### [Goal 1]
Duplicate the entries from the line containing "Open Google Chrome from the taskbar" to the line containing "will [128, 683].", keeping both of those lines.

### [Extract to read]
===============

By Porpentine on October 14th, 2012 at 2:00 pm.
Vintage spider carnage. Extra gust. Real time castaway simulator. That’s one way to get a leg up in life. Fruit powered women of battle. Video game museum.
Sitting here psychically begging the game makers of the world to make something that will run on this ancient borrowed laptop that I have to use until my plane takes me home and I’m back with my sleek desktop that doesn’t stand on the edge of rooftops weeping whenever I ask it to run something made after the stone age. Yes, they had computers back then. They weren’t very good.
Okay, how about this one.
Black Widow by Tardis Remakes
Black Widow! Remake of the Atari arcade game by the same name! What an exciting idea, being a spider, defending your pulsating neon web from invading insects and taking their money! Whoop!

===============

### [Goal 2]
Set down the blog post from "By Porpentine on" to "their money! Whoop!" word for word.

Source records

===============

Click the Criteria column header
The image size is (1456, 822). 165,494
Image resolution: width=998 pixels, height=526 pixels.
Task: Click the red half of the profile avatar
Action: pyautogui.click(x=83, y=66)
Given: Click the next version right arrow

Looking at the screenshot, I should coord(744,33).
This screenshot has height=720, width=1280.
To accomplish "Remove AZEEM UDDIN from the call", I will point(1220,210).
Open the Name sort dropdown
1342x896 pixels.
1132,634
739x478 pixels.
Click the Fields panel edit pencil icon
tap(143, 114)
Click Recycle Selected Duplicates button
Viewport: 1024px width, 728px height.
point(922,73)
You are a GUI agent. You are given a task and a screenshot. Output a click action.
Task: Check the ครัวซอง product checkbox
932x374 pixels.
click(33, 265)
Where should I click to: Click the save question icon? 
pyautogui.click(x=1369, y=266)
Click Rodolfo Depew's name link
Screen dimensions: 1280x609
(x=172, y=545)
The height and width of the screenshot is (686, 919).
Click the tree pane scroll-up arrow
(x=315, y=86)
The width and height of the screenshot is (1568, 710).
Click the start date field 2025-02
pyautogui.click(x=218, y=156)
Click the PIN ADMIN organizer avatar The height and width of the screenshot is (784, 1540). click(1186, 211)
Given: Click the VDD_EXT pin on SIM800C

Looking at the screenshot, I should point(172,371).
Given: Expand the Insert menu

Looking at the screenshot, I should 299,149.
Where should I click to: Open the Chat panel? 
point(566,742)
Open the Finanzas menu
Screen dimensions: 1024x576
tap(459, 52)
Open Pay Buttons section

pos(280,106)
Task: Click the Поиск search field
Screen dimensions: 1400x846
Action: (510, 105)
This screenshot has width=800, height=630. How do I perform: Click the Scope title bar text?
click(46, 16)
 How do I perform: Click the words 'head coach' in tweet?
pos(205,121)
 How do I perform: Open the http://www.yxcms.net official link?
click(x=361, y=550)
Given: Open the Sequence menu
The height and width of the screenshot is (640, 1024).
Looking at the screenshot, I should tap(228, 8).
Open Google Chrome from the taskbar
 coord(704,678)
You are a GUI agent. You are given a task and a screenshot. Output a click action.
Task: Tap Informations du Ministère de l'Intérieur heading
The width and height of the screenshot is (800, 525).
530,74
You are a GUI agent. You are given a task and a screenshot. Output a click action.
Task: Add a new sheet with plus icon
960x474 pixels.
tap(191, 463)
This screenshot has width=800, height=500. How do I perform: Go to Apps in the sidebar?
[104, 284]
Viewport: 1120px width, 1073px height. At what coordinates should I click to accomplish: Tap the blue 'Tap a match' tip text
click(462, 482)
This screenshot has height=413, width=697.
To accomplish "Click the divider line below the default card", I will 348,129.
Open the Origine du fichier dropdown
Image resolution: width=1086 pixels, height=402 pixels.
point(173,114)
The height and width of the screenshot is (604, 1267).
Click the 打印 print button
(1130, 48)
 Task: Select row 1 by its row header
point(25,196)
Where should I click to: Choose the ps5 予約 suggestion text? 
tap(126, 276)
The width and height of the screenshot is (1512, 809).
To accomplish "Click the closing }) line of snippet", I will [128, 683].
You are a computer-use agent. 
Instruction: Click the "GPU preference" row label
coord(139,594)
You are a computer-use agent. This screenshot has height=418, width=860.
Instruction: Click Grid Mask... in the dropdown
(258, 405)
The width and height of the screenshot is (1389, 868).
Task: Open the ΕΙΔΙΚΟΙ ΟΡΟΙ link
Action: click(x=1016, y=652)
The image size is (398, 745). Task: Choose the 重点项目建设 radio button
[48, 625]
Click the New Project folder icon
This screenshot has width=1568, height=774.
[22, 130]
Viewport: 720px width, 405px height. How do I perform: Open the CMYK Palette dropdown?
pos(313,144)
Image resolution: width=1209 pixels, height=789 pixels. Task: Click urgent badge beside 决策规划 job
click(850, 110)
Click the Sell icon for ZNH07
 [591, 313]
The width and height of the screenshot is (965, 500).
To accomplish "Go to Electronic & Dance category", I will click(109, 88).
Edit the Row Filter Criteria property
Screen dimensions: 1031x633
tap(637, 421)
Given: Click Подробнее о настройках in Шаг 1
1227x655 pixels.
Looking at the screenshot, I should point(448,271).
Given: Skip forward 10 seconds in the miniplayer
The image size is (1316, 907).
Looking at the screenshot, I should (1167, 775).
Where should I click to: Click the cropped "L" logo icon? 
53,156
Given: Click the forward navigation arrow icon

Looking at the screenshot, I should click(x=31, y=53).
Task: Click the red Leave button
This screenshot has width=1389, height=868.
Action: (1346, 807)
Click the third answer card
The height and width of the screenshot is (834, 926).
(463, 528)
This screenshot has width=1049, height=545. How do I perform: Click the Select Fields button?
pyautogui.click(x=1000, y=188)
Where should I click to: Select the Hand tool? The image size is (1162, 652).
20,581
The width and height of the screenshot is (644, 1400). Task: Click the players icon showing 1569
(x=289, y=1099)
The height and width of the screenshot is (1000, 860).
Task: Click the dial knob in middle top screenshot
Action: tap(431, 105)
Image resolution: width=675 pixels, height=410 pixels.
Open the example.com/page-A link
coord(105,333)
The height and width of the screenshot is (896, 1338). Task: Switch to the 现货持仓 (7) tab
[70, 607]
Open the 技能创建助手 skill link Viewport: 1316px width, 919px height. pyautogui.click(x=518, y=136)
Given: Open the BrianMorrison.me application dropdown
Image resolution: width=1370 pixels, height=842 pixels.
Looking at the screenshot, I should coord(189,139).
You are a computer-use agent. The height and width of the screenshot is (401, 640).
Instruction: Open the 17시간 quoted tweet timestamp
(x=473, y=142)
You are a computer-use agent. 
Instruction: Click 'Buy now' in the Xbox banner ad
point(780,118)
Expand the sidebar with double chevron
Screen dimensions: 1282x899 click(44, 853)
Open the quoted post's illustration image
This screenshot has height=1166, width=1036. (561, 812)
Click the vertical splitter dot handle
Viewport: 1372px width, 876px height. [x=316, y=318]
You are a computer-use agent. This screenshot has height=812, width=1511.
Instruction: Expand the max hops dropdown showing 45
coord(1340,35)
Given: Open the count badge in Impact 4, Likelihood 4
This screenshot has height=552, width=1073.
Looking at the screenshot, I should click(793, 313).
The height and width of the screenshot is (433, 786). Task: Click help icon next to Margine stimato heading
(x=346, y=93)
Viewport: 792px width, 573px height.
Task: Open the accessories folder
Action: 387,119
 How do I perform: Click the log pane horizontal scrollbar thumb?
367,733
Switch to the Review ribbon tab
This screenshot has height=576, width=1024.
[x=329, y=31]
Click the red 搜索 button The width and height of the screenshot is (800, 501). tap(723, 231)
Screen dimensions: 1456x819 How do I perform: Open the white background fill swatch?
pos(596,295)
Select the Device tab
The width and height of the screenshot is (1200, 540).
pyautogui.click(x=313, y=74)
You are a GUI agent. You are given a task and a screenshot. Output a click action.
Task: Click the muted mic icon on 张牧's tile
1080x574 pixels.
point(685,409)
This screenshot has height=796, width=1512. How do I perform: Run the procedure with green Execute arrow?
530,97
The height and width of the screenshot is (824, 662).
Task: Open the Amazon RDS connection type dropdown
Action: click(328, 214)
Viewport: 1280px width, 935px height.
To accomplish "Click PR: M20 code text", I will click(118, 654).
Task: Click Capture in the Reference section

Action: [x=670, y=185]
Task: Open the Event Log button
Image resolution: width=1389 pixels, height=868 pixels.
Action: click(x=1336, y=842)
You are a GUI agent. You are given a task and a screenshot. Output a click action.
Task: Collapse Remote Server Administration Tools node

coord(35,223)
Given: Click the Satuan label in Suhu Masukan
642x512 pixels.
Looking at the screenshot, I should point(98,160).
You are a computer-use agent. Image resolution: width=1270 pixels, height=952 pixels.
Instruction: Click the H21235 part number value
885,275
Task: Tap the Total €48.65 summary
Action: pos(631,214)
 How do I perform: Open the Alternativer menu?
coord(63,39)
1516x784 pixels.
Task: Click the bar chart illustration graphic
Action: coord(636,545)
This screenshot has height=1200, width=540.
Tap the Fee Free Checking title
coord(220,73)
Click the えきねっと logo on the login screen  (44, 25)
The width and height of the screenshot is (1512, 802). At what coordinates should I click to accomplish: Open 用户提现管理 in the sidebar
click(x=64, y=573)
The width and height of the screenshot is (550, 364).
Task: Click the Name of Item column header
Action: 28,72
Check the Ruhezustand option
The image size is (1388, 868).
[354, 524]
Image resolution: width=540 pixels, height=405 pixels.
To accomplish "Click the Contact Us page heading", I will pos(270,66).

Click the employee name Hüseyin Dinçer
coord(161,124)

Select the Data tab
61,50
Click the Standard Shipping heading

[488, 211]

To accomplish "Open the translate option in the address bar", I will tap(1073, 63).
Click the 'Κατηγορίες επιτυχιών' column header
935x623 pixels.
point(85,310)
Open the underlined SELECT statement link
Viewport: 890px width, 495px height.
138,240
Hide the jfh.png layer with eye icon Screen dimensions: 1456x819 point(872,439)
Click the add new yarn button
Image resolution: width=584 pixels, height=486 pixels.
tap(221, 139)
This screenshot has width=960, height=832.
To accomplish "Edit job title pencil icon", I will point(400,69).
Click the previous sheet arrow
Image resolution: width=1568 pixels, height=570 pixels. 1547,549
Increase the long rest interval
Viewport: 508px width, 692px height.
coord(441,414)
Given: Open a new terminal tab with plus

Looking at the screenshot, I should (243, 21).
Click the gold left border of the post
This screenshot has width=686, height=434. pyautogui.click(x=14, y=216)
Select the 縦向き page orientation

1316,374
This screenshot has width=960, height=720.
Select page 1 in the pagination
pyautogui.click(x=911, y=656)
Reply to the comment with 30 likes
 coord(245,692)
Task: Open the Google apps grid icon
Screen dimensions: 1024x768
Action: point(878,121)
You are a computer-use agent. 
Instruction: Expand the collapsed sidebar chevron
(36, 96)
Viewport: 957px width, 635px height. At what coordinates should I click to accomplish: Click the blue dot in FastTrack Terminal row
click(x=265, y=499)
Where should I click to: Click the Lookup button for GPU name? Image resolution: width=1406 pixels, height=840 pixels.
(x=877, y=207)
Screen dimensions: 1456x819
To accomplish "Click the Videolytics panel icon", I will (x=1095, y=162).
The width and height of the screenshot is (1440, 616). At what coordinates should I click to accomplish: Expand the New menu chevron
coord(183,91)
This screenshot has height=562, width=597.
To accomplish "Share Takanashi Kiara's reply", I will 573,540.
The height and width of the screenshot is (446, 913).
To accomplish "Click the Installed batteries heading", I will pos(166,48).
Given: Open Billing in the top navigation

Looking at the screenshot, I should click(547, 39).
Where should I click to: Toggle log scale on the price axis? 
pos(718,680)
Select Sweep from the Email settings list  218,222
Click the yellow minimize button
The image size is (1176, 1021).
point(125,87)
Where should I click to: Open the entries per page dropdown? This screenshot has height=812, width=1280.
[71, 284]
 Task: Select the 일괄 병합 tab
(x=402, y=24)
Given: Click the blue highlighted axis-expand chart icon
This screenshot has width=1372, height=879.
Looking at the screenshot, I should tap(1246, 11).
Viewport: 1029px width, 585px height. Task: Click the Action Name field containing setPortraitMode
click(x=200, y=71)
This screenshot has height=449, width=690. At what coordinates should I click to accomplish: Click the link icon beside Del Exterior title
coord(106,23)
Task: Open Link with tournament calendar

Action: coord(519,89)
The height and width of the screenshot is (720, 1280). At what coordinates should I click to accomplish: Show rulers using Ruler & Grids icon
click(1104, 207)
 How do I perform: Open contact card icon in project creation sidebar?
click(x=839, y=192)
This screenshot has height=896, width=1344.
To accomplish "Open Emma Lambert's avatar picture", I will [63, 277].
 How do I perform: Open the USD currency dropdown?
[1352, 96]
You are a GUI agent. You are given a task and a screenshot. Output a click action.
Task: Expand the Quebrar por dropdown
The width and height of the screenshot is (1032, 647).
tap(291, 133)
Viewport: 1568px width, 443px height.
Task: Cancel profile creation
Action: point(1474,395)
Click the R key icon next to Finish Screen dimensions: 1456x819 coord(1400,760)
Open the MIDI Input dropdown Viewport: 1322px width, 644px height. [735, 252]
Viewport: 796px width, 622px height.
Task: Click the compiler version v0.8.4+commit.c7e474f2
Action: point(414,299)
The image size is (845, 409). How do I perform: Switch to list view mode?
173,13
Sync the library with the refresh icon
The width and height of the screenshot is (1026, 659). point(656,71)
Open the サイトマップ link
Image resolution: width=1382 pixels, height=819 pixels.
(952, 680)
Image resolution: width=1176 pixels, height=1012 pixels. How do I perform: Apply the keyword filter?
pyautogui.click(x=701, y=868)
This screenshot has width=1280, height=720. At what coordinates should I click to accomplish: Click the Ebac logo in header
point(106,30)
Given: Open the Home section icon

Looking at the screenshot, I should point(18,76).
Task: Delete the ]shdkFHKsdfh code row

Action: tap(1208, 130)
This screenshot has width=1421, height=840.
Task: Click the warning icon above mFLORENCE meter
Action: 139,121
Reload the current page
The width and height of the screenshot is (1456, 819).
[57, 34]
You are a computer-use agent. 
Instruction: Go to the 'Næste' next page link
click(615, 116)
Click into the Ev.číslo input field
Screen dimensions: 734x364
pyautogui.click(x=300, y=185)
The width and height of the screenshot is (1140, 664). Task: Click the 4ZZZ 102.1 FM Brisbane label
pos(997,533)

===============

### [Worked answer 1]
Open Google Chrome from the taskbar
 coord(704,678)
You are a GUI agent. You are given a task and a screenshot. Output a click action.
Task: Tap Informations du Ministère de l'Intérieur heading
The width and height of the screenshot is (800, 525).
530,74
You are a GUI agent. You are given a task and a screenshot. Output a click action.
Task: Add a new sheet with plus icon
960x474 pixels.
tap(191, 463)
This screenshot has width=800, height=500. How do I perform: Go to Apps in the sidebar?
[104, 284]
Viewport: 1120px width, 1073px height. At what coordinates should I click to accomplish: Tap the blue 'Tap a match' tip text
click(462, 482)
This screenshot has height=413, width=697.
To accomplish "Click the divider line below the default card", I will 348,129.
Open the Origine du fichier dropdown
Image resolution: width=1086 pixels, height=402 pixels.
point(173,114)
The height and width of the screenshot is (604, 1267).
Click the 打印 print button
(1130, 48)
 Task: Select row 1 by its row header
point(25,196)
Where should I click to: Choose the ps5 予約 suggestion text? 
tap(126, 276)
The width and height of the screenshot is (1512, 809).
To accomplish "Click the closing }) line of snippet", I will [128, 683].

### [Worked answer 2]
By Porpentine on October 14th, 2012 at 2:00 pm.
Vintage spider carnage. Extra gust. Real time castaway simulator. That’s one way to get a leg up in life. Fruit powered women of battle. Video game museum.
Sitting here psychically begging the game makers of the world to make something that will run on this ancient borrowed laptop that I have to use until my plane takes me home and I’m back with my sleek desktop that doesn’t stand on the edge of rooftops weeping whenever I ask it to run something made after the stone age. Yes, they had computers back then. They weren’t very good.
Okay, how about this one.
Black Widow by Tardis Remakes
Black Widow! Remake of the Atari arcade game by the same name! What an exciting idea, being a spider, defending your pulsating neon web from invading insects and taking their money! Whoop!